Further to this, Mona Charen ponders the nature of the enemy.
The next to last assassination attempt on Benazir Bhutto came… when a man in the crowd got the former prime minister’s attention. He was holding a one-year-old baby – Bhutto said later she thought it was a girl – and tried to hand the child across the sea of bodies. Bhutto said, “He kept trying to hand it to people to hand to me. I’m a mother. I love babies. But the [street lights] had already gone out and I was worried about the baby getting dropped or hurt.” So she turned away and ducked into her armoured vehicle. Just then, the baby’s body, rigged with explosives, detonated.
That is the nature of the enemy. Thursday morning brought news that another bomber has succeeded in killing Bhutto. Early reports suggest that this time the terrorists relied on a suicide bomber and a gunman. Al-Qaida was quick off the mark. “We terminated the most precious American asset which vowed to defeat [the] mujahedeen,” said commander and spokesman Mustafa Abu al-Yazid in a phone interview with Adnkronos International. Whether al-Qaida really did the killing or opportunistically claimed credit is unclear. But there is no doubt that Bhutto represented a modernising movement within the Islamic world and was accordingly seen as a threat by the seventh century zealots who rig babies with explosives.

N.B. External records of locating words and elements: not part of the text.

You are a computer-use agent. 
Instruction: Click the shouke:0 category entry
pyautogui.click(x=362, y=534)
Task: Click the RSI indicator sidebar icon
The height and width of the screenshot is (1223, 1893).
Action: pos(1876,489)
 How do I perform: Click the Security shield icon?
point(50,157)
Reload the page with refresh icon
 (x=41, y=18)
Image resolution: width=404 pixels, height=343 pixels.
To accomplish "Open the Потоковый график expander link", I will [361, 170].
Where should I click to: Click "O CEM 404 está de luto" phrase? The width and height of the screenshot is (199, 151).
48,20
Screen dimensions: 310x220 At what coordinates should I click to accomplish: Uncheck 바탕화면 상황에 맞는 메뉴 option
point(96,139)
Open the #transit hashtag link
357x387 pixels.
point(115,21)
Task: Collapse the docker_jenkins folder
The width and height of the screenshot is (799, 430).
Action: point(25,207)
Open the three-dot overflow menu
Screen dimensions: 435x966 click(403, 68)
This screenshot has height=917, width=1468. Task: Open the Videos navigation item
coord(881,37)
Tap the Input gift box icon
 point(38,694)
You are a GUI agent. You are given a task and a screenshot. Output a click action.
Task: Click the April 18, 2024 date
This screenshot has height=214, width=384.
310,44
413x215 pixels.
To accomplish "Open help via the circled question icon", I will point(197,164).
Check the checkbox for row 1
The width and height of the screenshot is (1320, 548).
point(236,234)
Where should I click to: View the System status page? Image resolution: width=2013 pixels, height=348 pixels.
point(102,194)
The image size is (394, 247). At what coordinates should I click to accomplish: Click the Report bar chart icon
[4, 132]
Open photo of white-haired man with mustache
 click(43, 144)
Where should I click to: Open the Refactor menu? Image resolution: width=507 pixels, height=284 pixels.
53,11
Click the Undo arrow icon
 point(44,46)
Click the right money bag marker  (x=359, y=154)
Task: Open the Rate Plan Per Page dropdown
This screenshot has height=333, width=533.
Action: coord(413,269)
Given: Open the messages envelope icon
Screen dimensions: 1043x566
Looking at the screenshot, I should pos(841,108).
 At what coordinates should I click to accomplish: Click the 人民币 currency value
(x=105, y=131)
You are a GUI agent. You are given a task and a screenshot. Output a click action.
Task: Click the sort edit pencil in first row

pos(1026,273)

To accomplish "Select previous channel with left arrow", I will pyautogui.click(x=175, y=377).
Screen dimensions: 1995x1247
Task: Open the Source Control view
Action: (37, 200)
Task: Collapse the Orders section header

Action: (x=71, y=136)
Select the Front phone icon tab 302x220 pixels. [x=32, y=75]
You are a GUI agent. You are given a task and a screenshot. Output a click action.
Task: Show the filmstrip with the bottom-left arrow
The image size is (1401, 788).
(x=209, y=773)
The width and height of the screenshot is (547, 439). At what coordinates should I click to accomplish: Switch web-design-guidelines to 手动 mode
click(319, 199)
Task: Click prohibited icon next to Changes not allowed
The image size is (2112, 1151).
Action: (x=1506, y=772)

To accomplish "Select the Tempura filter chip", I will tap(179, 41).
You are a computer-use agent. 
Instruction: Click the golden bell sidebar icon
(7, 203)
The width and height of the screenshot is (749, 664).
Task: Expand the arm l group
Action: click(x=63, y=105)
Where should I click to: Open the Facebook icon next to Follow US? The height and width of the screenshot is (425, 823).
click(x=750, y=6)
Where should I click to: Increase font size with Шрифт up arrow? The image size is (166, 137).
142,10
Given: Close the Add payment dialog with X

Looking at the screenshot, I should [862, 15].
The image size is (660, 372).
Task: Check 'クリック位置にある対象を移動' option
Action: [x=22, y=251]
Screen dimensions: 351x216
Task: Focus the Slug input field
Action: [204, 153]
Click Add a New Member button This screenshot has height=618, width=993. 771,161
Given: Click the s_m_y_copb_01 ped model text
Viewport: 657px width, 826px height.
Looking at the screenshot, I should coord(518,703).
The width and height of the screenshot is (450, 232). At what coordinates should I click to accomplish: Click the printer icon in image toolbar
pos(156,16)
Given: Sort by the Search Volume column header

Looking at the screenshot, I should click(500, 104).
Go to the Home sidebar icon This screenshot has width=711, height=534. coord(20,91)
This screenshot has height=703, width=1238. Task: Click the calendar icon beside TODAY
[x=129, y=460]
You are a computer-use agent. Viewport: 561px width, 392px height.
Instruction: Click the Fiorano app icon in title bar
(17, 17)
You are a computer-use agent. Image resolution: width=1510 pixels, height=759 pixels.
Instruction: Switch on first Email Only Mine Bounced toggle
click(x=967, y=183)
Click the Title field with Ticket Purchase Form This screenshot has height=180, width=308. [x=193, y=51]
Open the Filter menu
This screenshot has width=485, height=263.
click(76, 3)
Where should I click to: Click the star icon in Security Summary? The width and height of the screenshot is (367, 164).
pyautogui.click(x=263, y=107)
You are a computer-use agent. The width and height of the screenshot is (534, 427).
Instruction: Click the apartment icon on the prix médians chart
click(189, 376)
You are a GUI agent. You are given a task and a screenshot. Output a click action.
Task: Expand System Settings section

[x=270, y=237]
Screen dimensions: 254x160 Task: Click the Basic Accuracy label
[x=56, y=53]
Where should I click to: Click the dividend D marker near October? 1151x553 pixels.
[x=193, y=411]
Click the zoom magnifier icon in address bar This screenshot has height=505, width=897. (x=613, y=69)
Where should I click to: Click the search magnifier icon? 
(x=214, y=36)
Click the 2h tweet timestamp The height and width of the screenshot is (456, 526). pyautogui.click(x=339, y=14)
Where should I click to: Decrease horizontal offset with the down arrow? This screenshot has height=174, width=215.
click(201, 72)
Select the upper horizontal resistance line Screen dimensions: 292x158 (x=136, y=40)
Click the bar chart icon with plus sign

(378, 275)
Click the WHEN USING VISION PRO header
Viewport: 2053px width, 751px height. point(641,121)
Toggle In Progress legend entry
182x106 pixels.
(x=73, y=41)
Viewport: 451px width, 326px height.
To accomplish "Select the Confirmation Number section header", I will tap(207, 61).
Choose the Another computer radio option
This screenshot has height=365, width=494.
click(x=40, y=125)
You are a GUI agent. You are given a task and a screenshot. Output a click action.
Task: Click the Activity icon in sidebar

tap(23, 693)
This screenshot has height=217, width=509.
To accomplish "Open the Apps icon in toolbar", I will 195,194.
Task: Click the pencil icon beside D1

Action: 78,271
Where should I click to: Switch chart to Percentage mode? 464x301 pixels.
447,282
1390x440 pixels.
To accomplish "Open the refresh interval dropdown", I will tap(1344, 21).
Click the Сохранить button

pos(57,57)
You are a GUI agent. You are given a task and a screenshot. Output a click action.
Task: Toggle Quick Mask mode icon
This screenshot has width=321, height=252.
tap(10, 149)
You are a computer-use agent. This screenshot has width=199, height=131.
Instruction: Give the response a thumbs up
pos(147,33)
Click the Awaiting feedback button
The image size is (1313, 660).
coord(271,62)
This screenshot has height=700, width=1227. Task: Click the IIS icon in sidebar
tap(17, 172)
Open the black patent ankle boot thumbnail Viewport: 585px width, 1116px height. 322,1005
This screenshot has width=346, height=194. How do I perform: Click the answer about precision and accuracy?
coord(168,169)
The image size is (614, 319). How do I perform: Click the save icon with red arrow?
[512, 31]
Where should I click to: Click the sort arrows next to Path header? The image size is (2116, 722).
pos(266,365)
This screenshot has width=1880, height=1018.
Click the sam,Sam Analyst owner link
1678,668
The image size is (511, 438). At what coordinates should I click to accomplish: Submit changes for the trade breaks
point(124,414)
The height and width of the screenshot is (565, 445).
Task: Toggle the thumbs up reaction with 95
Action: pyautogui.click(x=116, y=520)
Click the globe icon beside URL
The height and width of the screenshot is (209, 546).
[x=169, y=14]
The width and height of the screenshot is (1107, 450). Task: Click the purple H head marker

A vile ingenuity not without precedent.
It’s an absolute monstrosity. And it gives the lie to the notion that these bastards are ‘using their bodies as weapons’ (usually seen as part of a desperation/grievance narrative).
Indeed, even when they strap the bombs to themselves, they aren’t using their bodies as weapons: their real targets aren’t the random civilian passers-by. Rather, the charred, dismembered bodies of those passers-by are the weapons, used against a nation’s polity.
These acts are the product of an ideology of death.